Credit: Panasonic Energy

Japan’s Panasonic Holdings has revised its full-year earnings forecast for its energy division, a key battery supplier to Tesla, citing robust sales in energy storage systems and enhanced profitability at its U.S. battery facility. The company now anticipates a 14% increase in the segment’s operating profit, projecting it to reach 124 billion yen ($798.35 million). This adjustment follows a 39% year-on-year rise in operating profit for the unit during the third quarter.

The improved performance is attributed to heightened sales of energy storage solutions and favorable material costs, alongside better margins in its North American automotive battery operations. These gains have mitigated the impact of decreased automotive battery sales, which led to reduced production in Japan and increased expenses associated with new facilities in the U.S. and Japan’s Wakayama prefecture.

See also: Panasonic Energy Aims to Cut Dependence on China for U.S. EV Battery Production, Says Executive

In a separate strategic initiative, Panasonic aims to bolster group profitability by over 300 billion yen ($1.93 billion) and achieve a return on equity exceeding 10% by the fiscal year ending March 2029. The company plans to implement management reforms starting in the upcoming fiscal year, targeting a profit increase of more than 150 billion yen by fiscal 2026 and an additional 150 billion yen by fiscal 2028.

Panasonic Energy currently operates a battery plant in Nevada supplying Tesla and is expanding its North American presence with a second facility in Kansas, scheduled to commence production this year.

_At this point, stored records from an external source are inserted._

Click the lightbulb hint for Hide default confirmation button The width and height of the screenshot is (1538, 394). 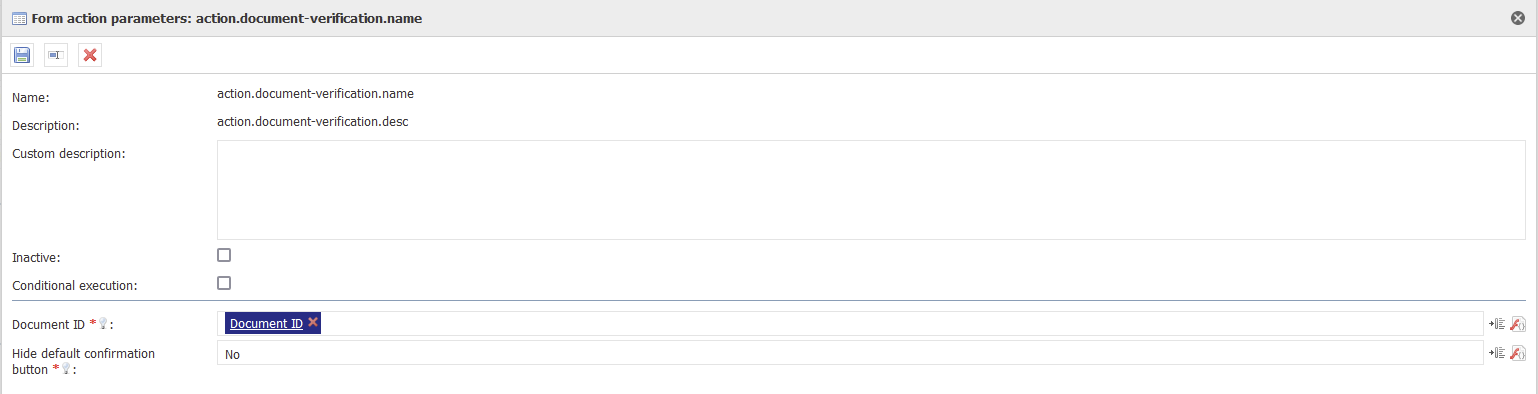(66, 369)
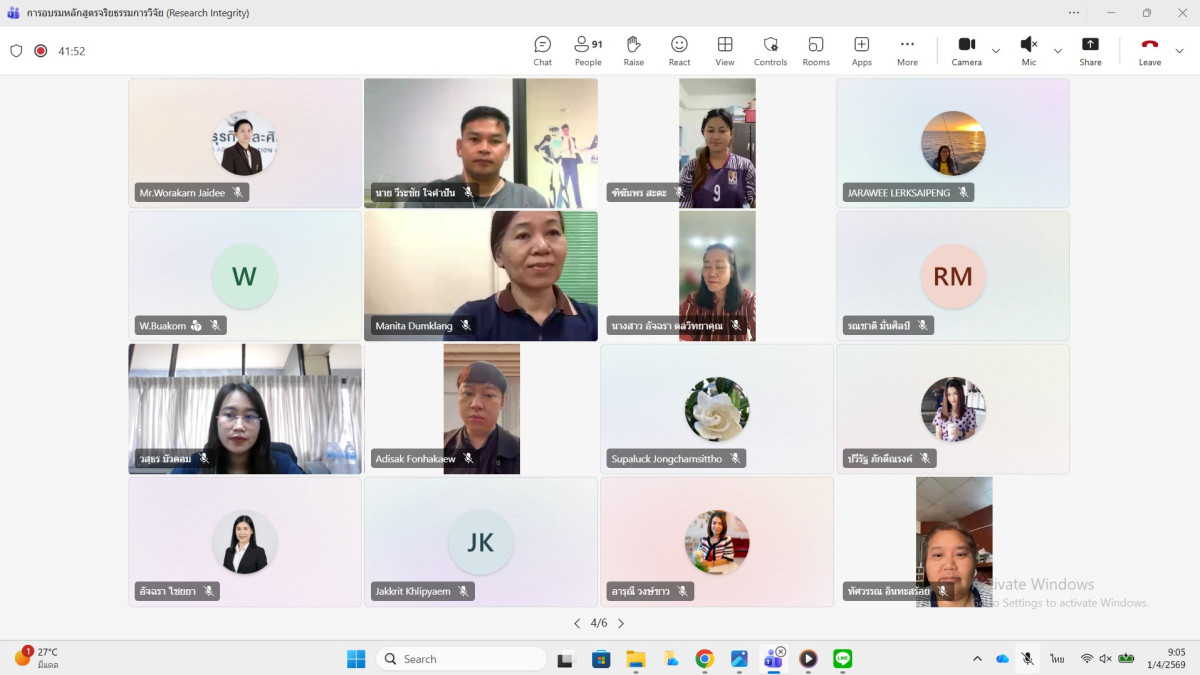The width and height of the screenshot is (1200, 675).
Task: Share your screen
Action: 1090,50
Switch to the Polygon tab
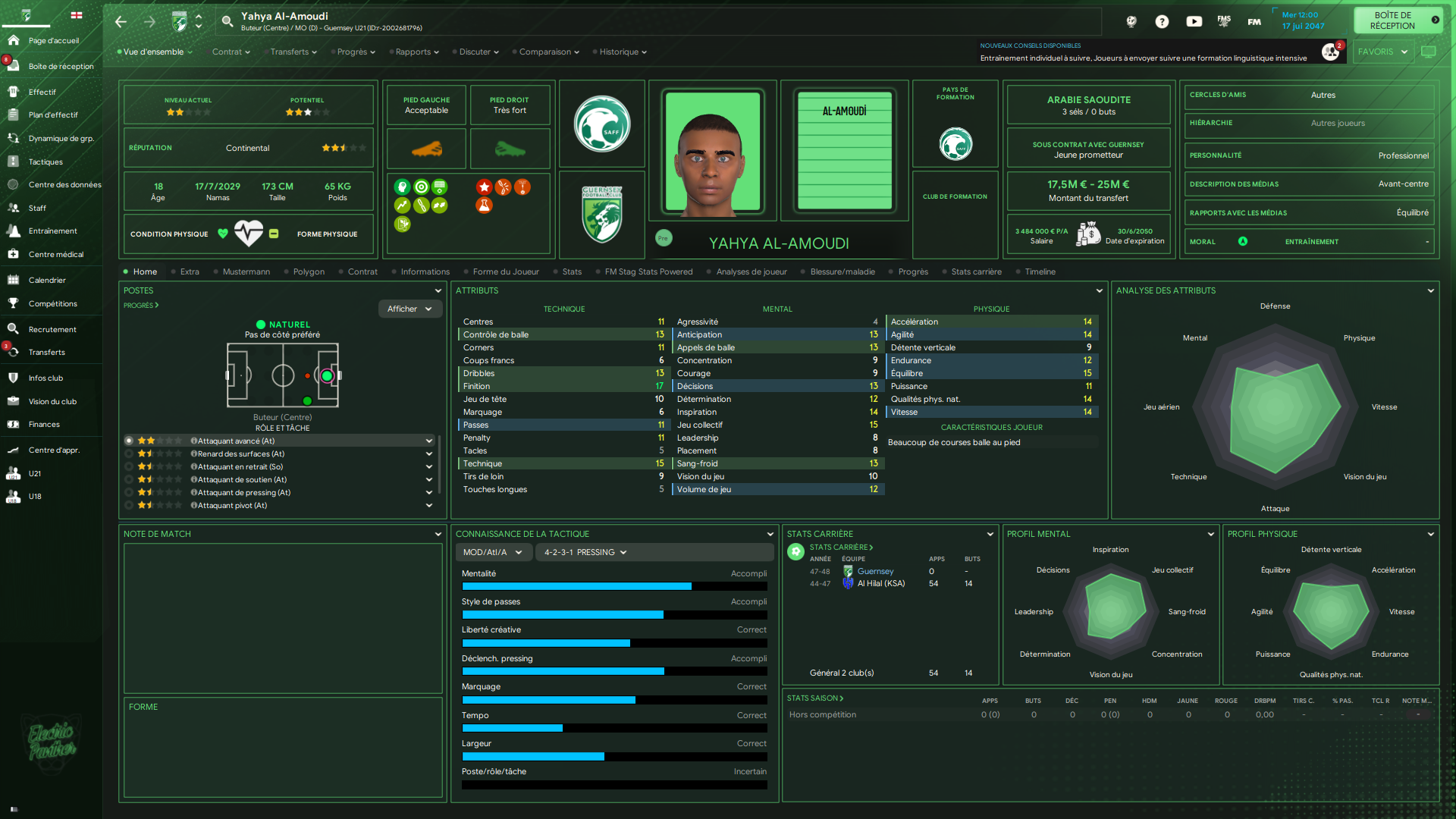The height and width of the screenshot is (819, 1456). [x=309, y=271]
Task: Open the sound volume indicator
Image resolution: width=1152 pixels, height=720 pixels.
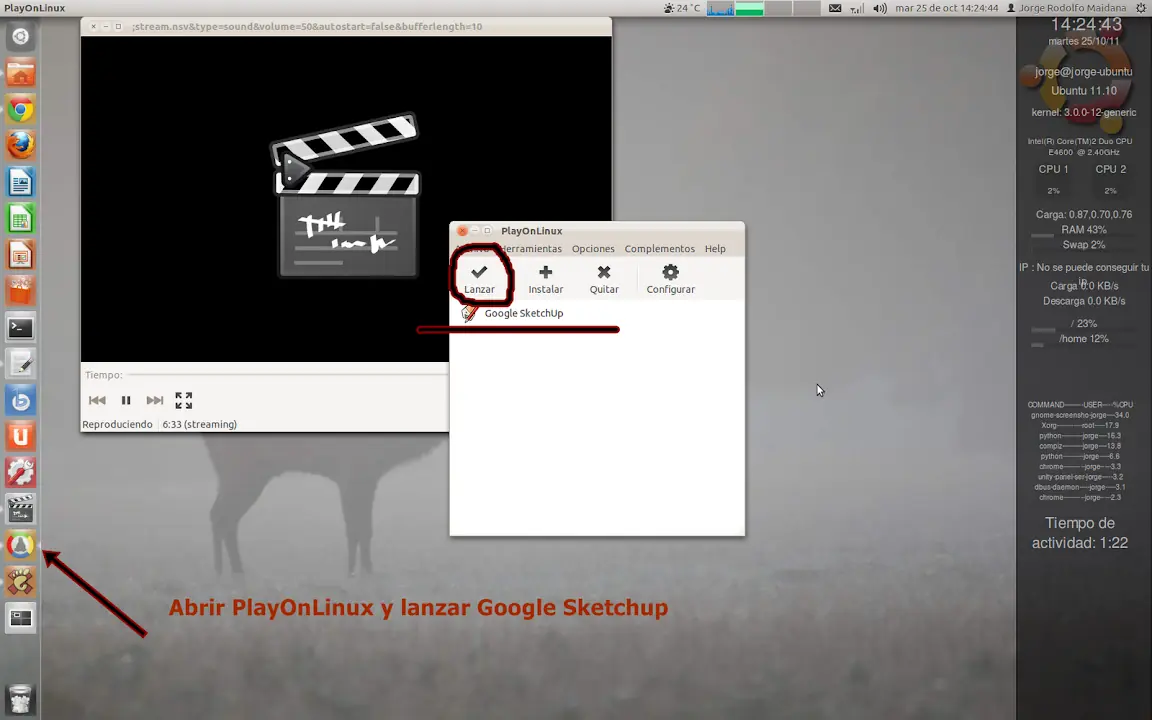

Despite challenges such as reduced production and rising costs in Japan, the company maintains its full-year profit forecast for the entire group at 380 billion yen.

See also: Panasonic’s Battery Unit Sees 42% Profit Surge Amidst Market Challenges

The company faces competition from other Asian battery manufacturers, including China’s CATL and South Korea’s LG Energy Solution, which recently announced plans to reduce capital expenditure by up to 30% this year due to slowing growth in electric vehicle demand.

Panasonic’s strategic focus remains on enhancing profitability and expanding its market presence in the evolving energy sector.